We already use that inner query technique for GROUP BY.

ncalexan commented 6 years ago

We already use that inner query technique for GROUP BY.

I thought of this, but wasn't sure the impact of nesting yet another SELECT. Do you think it's worthwhile?

rnewman commented 6 years ago

We always group for aggregates, so use that sub select?

ncalexan commented 6 years ago

We always group for aggregates, so use that sub select?

This is not true, for reasons I'm still trying to understand. This isn't quite as straight-forward as it looks, because we need to use HAVING instead of WHERE; in the course of experimenting, I discovered that we don't always GROUP BY, and that HAVING requires GROUP BY. I'm trying to figure out what no GROUP BY means when we have two aggregates right now.

rnewman commented 6 years ago

We group when there are non-aggregate bindings returned.
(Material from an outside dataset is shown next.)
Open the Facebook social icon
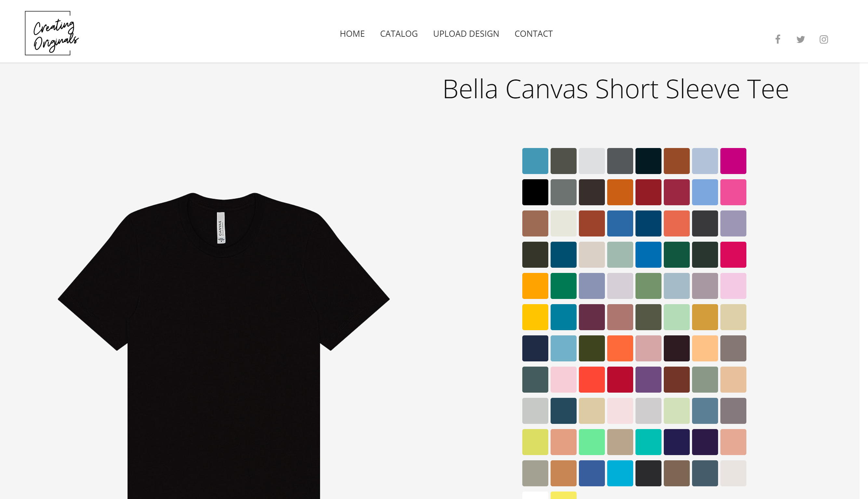Viewport: 868px width, 499px height. pyautogui.click(x=778, y=39)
The tests for aggregates in the top-level query tests should explain the differences between aggregate-only, aggregate with var, aggregate with :with, and aggregate with the.
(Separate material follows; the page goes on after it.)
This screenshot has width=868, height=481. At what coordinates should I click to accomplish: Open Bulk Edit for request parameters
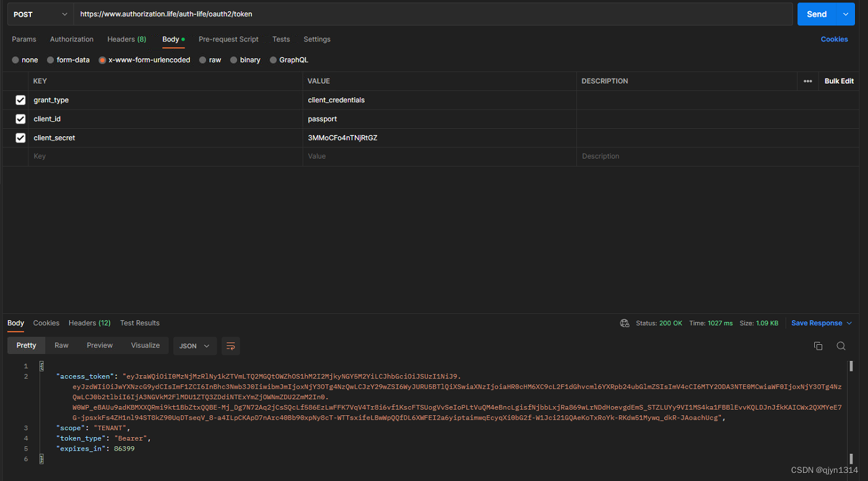839,81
My point was that we have the mechanism in place to generate that subquery in order to handle the need for grouping; we can extend that to grouping and/or null-dropping.
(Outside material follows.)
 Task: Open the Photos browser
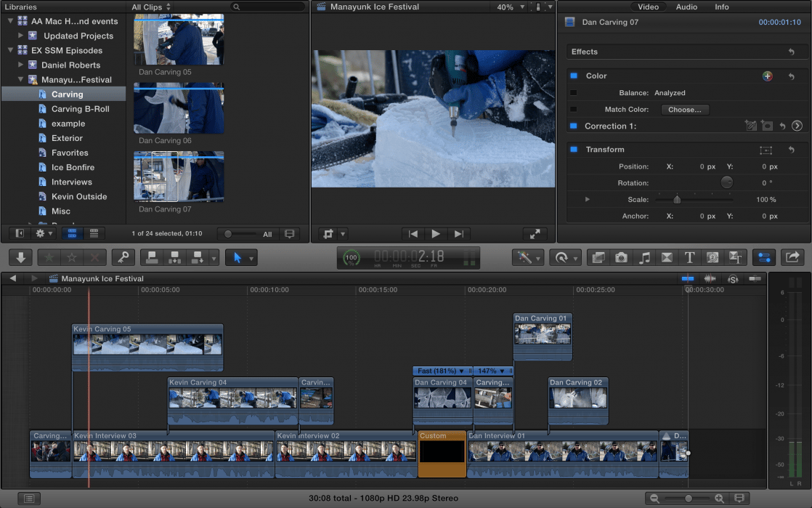(x=621, y=257)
ncalexan commented 6 years ago

My point was that we have the mechanism in place to generate that subquery in order to handle the need for grouping; we can extend that to grouping and/or null-dropping.

In some way, yes -- but as I'm discovering, this is not nearly as simple as we initially thought. Newest challenge is to figure out how to use HAVING where there's no GROUP BY and the aggregates are independent. I think it's easier to just use another SELECT in this case, like

SELECT * FROM (...) WHERE `(max ?a)` IS NOT NULL

ncalexan commented 6 years ago

@rnewman this isn't elegant but it's simple. What do you think?